──────── Exercise data

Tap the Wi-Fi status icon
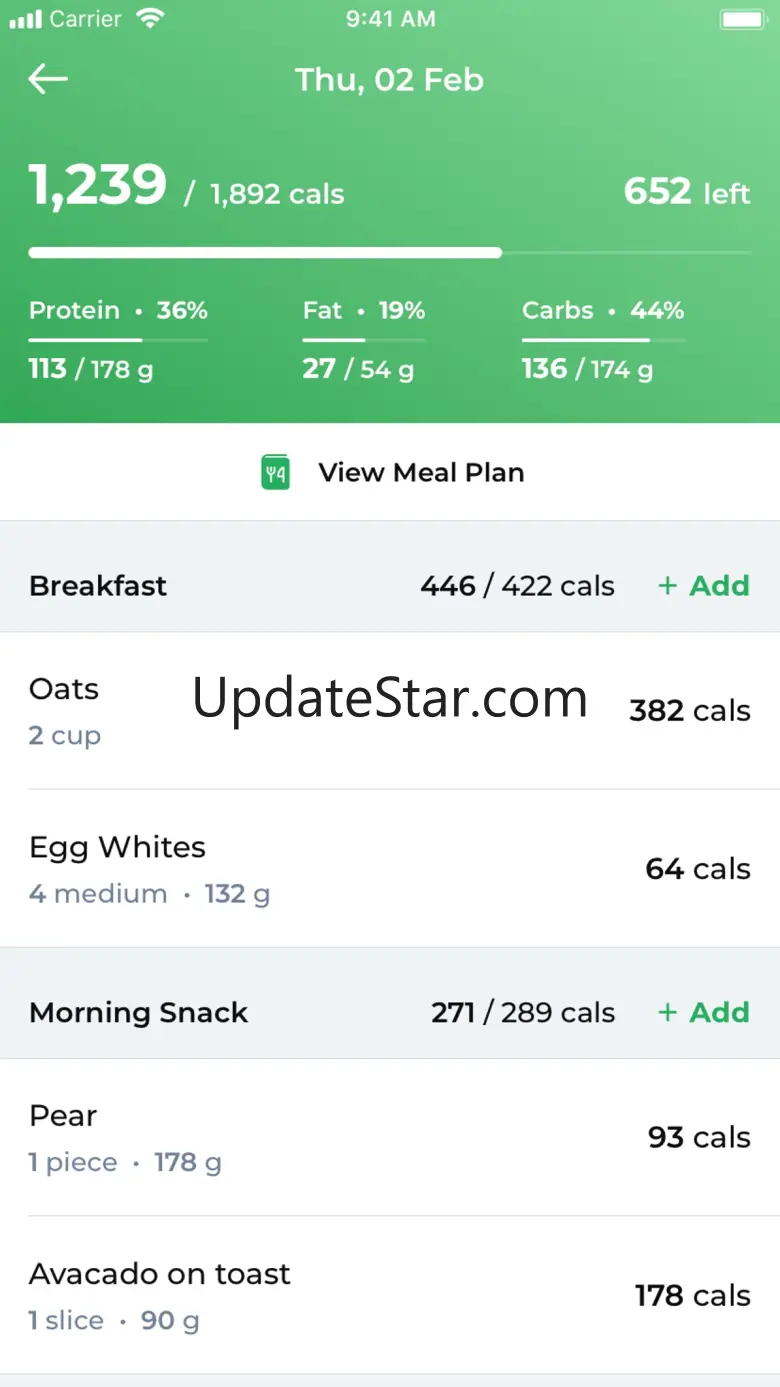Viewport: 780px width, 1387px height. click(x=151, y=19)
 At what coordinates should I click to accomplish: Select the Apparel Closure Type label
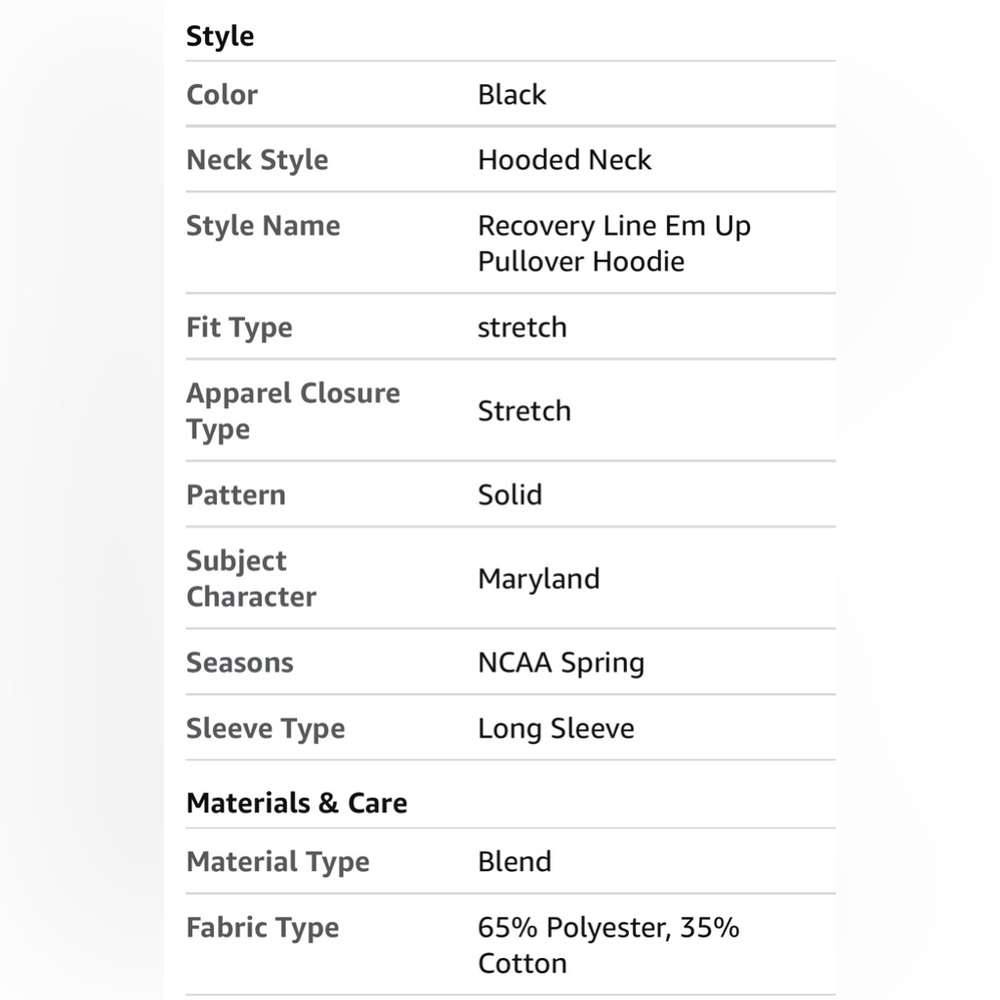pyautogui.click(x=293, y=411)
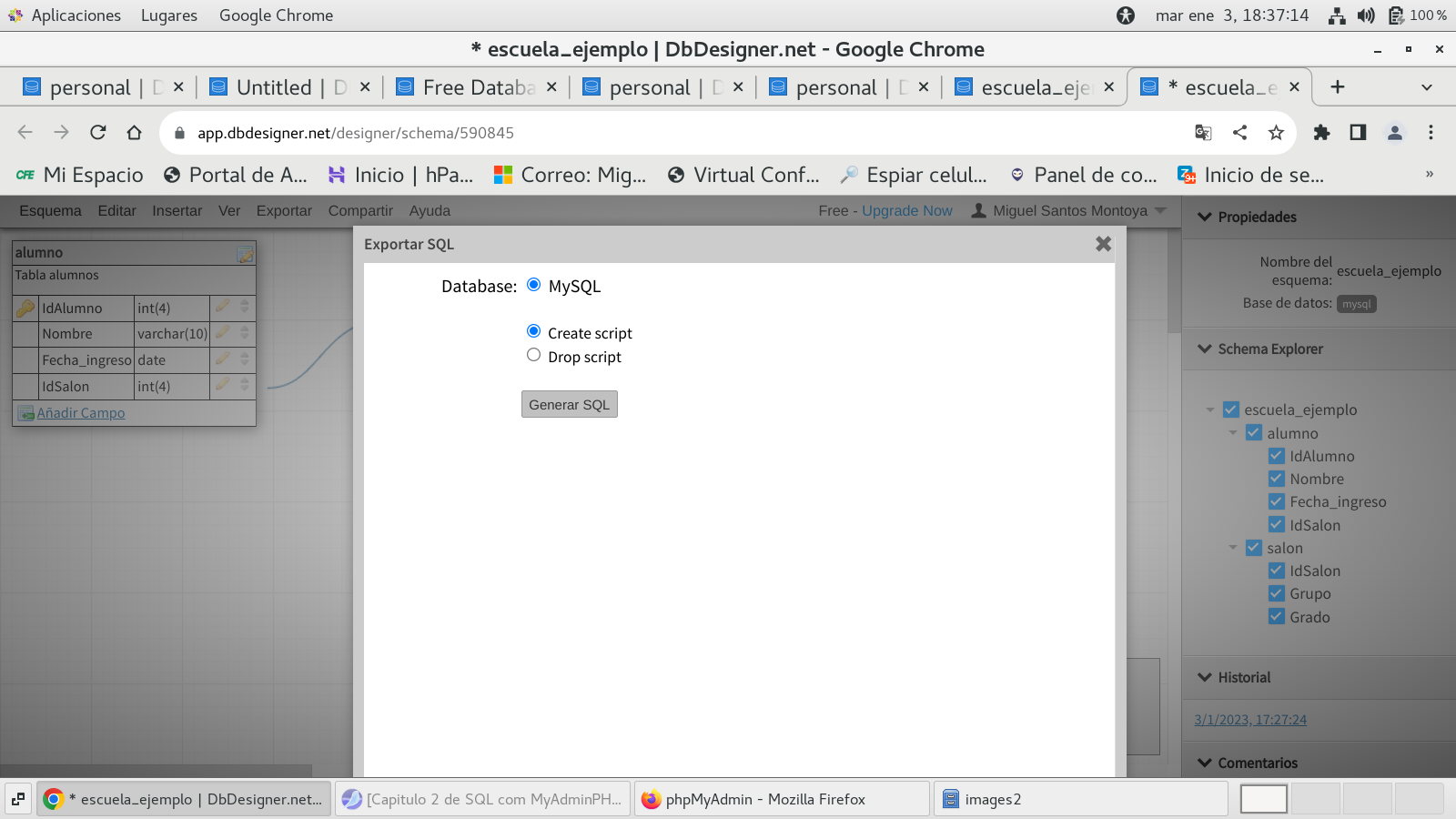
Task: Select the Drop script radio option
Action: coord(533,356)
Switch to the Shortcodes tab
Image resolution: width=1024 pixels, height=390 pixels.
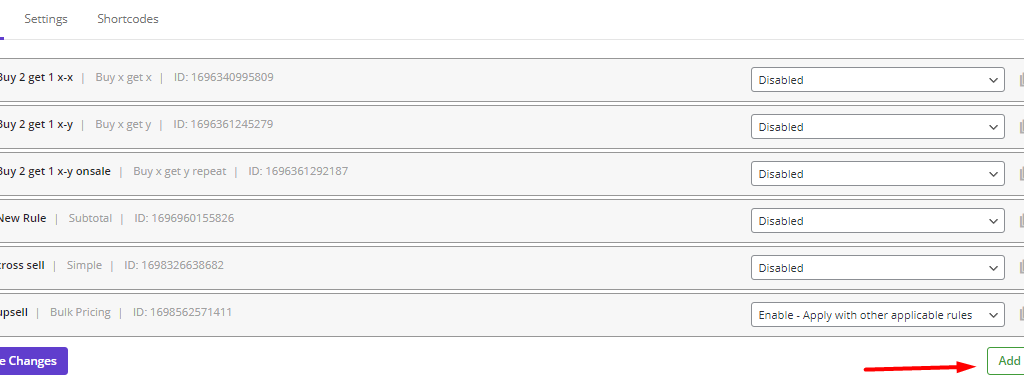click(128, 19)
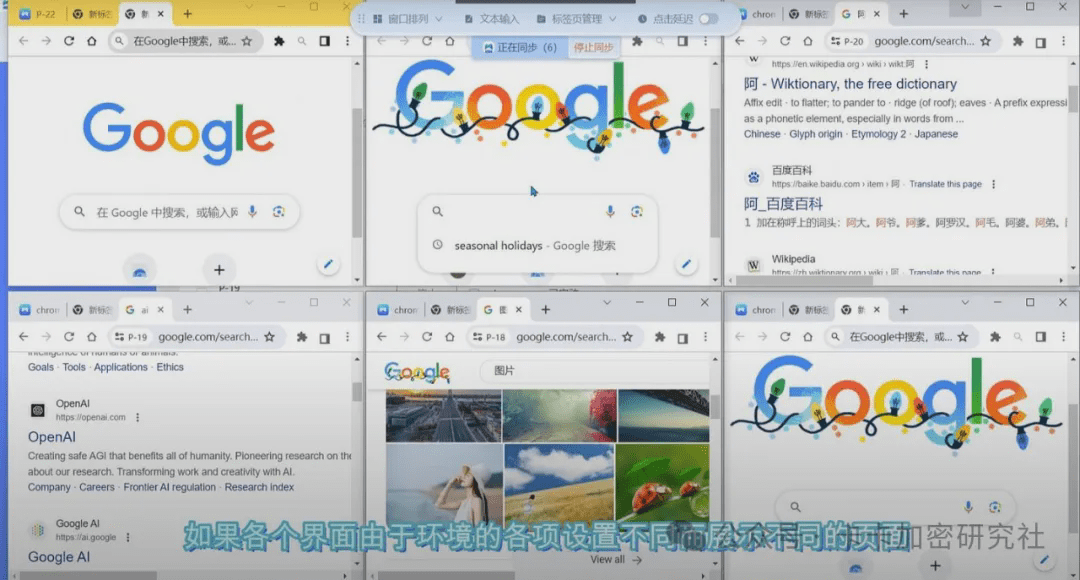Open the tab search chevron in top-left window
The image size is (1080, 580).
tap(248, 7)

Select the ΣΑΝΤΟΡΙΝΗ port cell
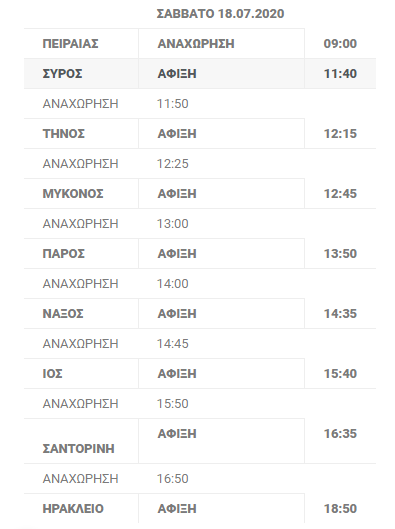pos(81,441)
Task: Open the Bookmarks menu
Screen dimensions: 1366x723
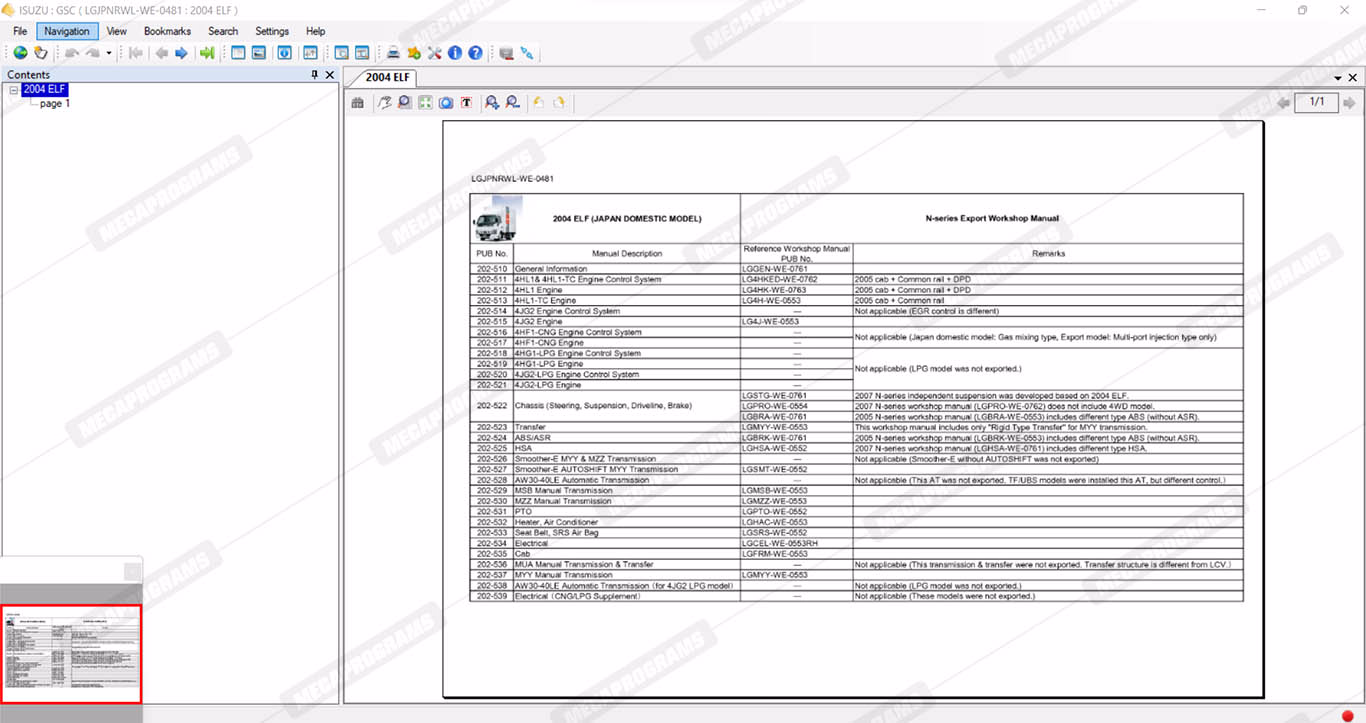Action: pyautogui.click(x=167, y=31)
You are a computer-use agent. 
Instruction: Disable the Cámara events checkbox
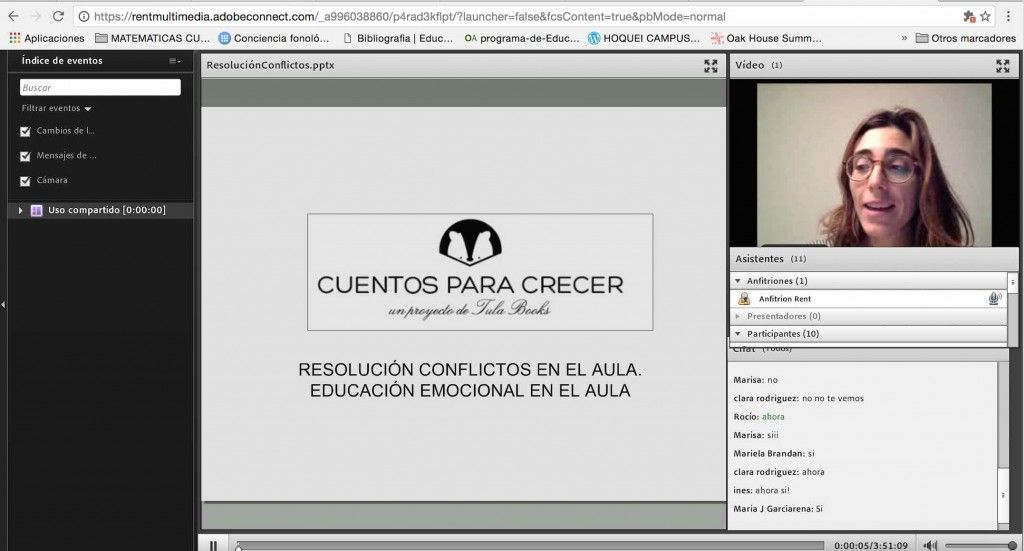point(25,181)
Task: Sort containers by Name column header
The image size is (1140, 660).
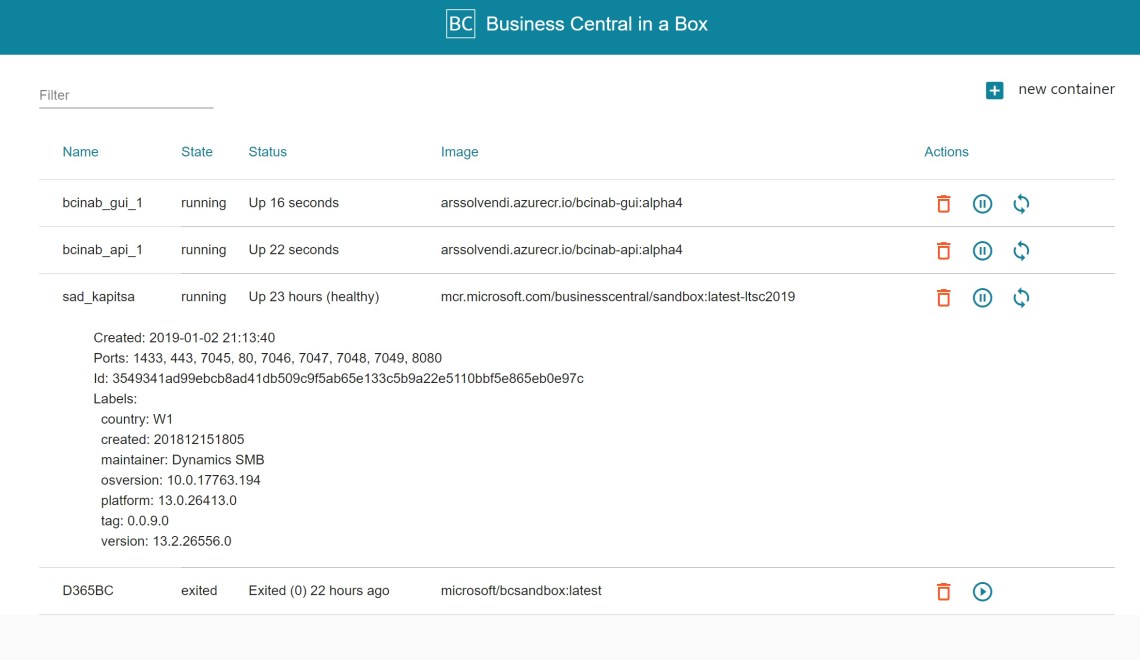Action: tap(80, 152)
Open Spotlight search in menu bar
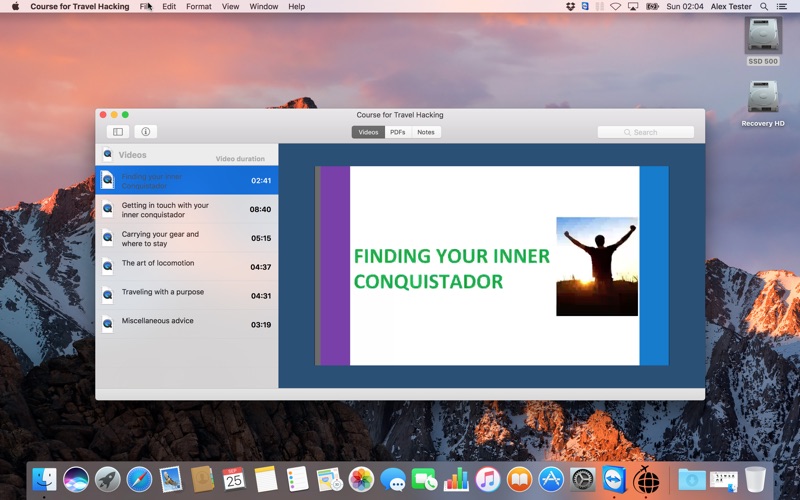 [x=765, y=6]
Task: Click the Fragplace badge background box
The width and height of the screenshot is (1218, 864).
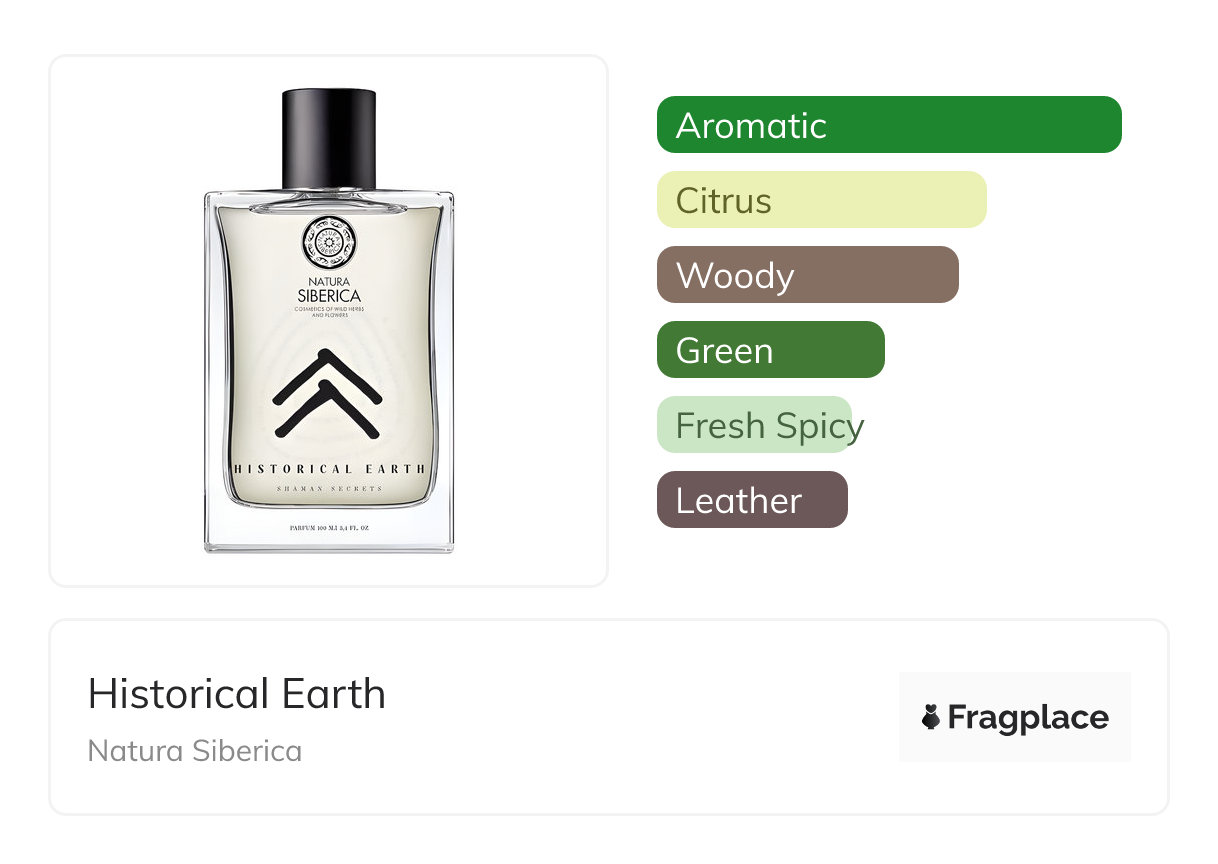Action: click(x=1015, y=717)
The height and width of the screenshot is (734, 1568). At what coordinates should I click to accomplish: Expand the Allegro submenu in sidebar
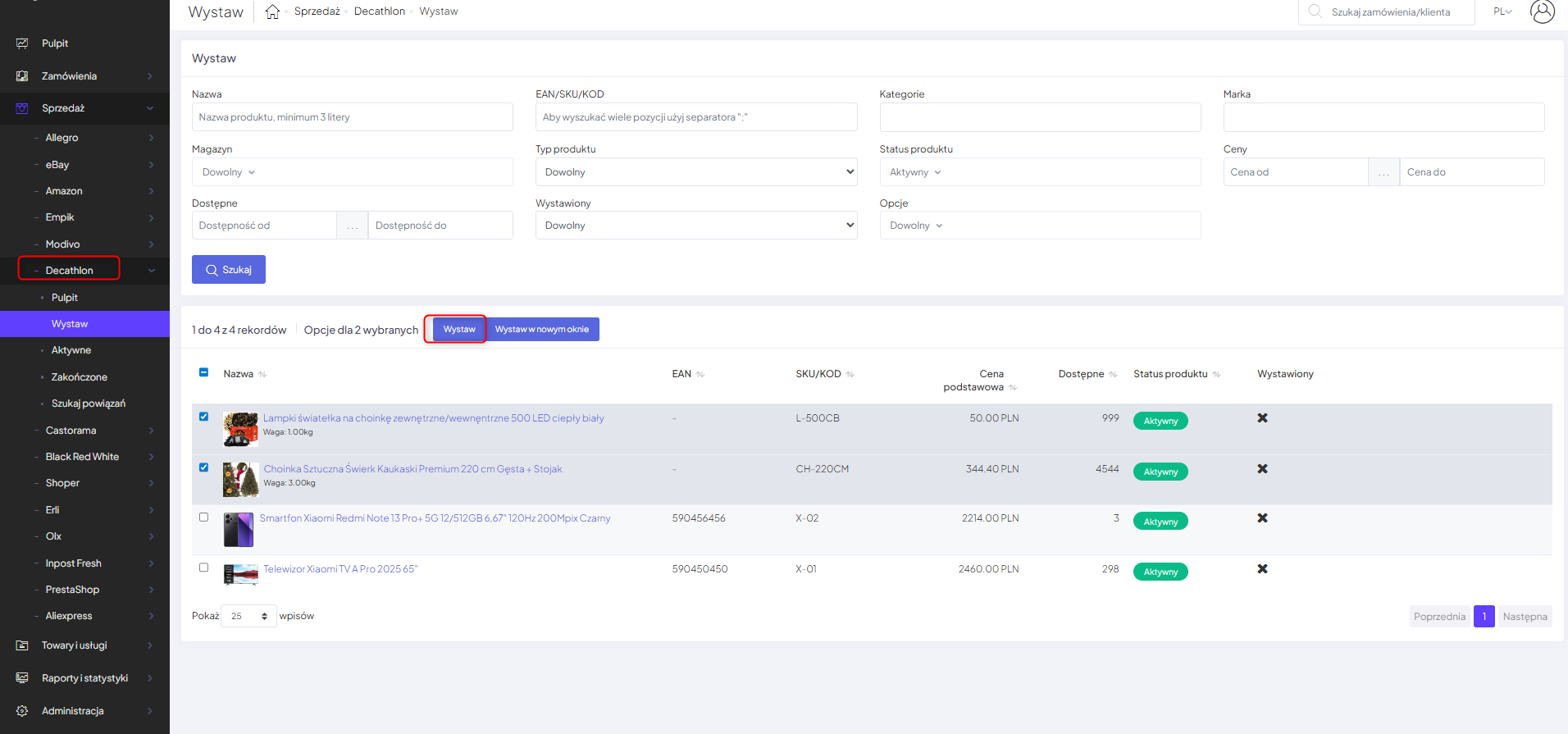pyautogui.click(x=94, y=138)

────────────────

Work instruction | A word-for-word transcription of the entries above, free of images, is what is wanted.

Exercise response |
Tap the Wi-Fi status icon
Viewport: 780px width, 1387px height. click(x=151, y=19)
 At what coordinates should I click to accomplish: Select the Apparel Closure Type label
pyautogui.click(x=293, y=411)
Task: Select the Drop script radio option
Action: coord(533,356)
Switch to the Shortcodes tab
Image resolution: width=1024 pixels, height=390 pixels.
click(128, 19)
Open the tab search chevron in top-left window
The image size is (1080, 580).
tap(248, 7)

Select the ΣΑΝΤΟΡΙΝΗ port cell
pos(81,441)
Task: Open the Bookmarks menu
Screen dimensions: 1366x723
Action: pyautogui.click(x=167, y=31)
You are a computer-use agent. 
Instruction: Disable the Cámara events checkbox
point(25,181)
Task: Sort containers by Name column header
The image size is (1140, 660).
Action: tap(80, 152)
Open Spotlight search in menu bar
 [x=765, y=6]
Task: Click the Fragplace badge background box
The width and height of the screenshot is (1218, 864).
Action: click(x=1015, y=717)
The height and width of the screenshot is (734, 1568). At what coordinates should I click to accomplish: Expand the Allegro submenu in sidebar
pyautogui.click(x=94, y=138)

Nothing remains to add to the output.